What Does This Mean For Your Business?

For governments, the consequences of inaction are no longer theoretical. The exposure created by slow patching and ageing systems is already being exploited by cybercriminals. Also, for the public, the stakes are growing, whether through data loss, service disruption, or erosion of trust in digital government services. What Veracode’s report makes clear is that the organisations getting this right are not doing so through luck or scale, but through deliberate prioritisation and operational focus.

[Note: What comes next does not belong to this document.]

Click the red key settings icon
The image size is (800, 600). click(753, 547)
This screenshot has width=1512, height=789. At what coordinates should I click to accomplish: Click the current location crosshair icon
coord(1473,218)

In the UK, many of the same systemic issues are clearly visible. Critical infrastructure is still running on unsupported legacy platforms, key security roles remain unfilled, and cyber incidents linked to outdated systems are becoming more frequent. Without hard data on vulnerability resolution times or the extent of open-source debt, public sector bodies are left guessing where their greatest risks lie and how they compare to their peers.

This gap also affects the wider network of software vendors and contractors. UK businesses that supply the public sector will need to meet rising expectations around security assurance and may face tighter scrutiny as new legislation and procurement rules come into force. At the same time, private sector organisations can use these findings as a benchmark, both to avoid the same mistakes and to identify opportunities to lead in secure development practices.

The core message here is that software risk is measurable, manageable, and no longer optional. Delays in addressing known flaws are not just a technical lapse but an operational liability, with real consequences for services, compliance, and reputation. Whether in the US or UK, the longer these gaps are left open, the harder and costlier they become to close.